PAGE EXTRACT.

The ~ is used to create <concur> pattern, and concurOneOrMore{...} creates a <concurOneOrMore> pattern. The full syntax version is in the Appendix.

Validating with Creole

Creole can be implemented using a similar algorithm as that used for Relax NG [CLA02], based on Brzozowski derivatives. Brzozowski derivatives have also been used successfully with XML Schema validation [SPER05] and rabbit/duck grammars [SPER06].

Algorithms based on Brzozowski derivatives start with a pattern and a sequence of tokens that might or might not match the pattern. Using string regular expressions, say we had the pattern

a(b|c)d+

and the tokens (characters)

acd

We look at the first token and construct a new pattern, based on the old one, that we can use to test the rest of the tokens. This new pattern is known as the derivative. In this case, the derivative from the first character, 'a', is the regular expression

(b|c)d+

Then we take the second token and create a new derivative from that. In this example, the new derivative after the character 'c' is

d+

We keep doing this until we get to the end of the sequence of tokens. If the final regular expression is empty or is nullable (which means it can match an empty sequence of tokens), then the string matches the regular expression. If not, it doesn't. For example, if we started with the string

bd

then the first derivative would be a regular expression that cannot match any string.

INFORMATION SUPPLIED.
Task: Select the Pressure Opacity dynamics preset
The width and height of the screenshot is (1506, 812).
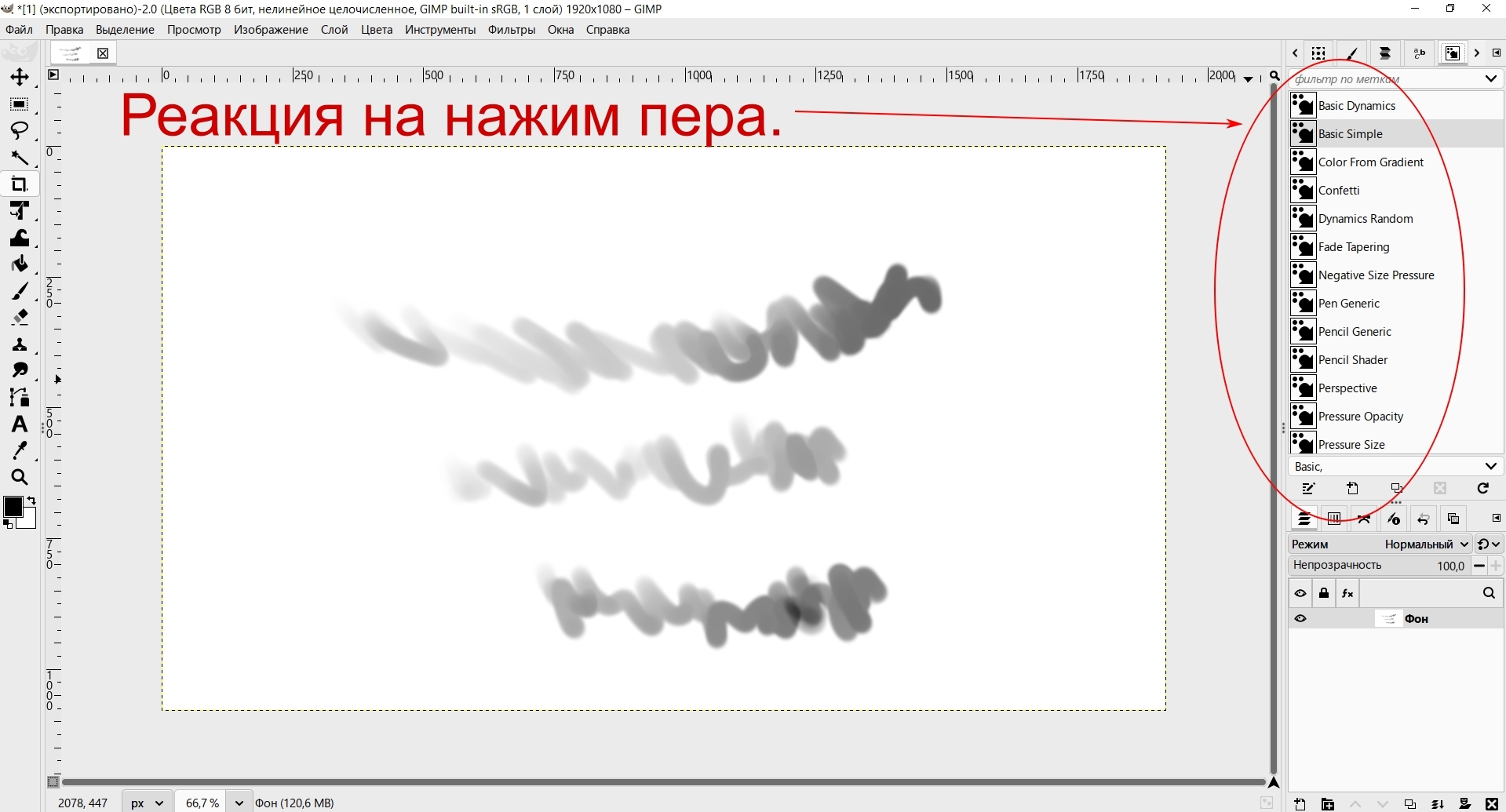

WHAT YOU NEED TO DO.
1. Translate this sentence from the page extract on Creole into Spanish: "This new pattern is known as the derivative."
2. Based on the page extract on Creole, answer yes or no for each statement and quote the words that settle it:
(a) Brzozowski derivatives have been used with XML Schema validation.
(b) A nullable expression cannot match an empty sequence of tokens.
(c) The full syntax version is in the Appendix.
3. Transcribe everything from "Validating with Creole" down to "the tokens (characters)" in the page extract on Creole, without changing a word.

COMPLETE ANSWERS.
1. Este nuevo patrón se conoce como la derivada.

2.
(a) Yes: "Brzozowski derivatives have also been used successfully with XML Schema validation [SPER05]"
(b) No: "nullable (which means it can match an empty sequence of tokens)"
(c) Yes: "The full syntax version is in the Appendix."

3.
Validating with Creole

Creole can be implemented using a similar algorithm as that used for Relax NG [CLA02], based on Brzozowski derivatives. Brzozowski derivatives have also been used successfully with XML Schema validation [SPER05] and rabbit/duck grammars [SPER06].

Algorithms based on Brzozowski derivatives start with a pattern and a sequence of tokens that might or might not match the pattern. Using string regular expressions, say we had the pattern

a(b|c)d+

and the tokens (characters)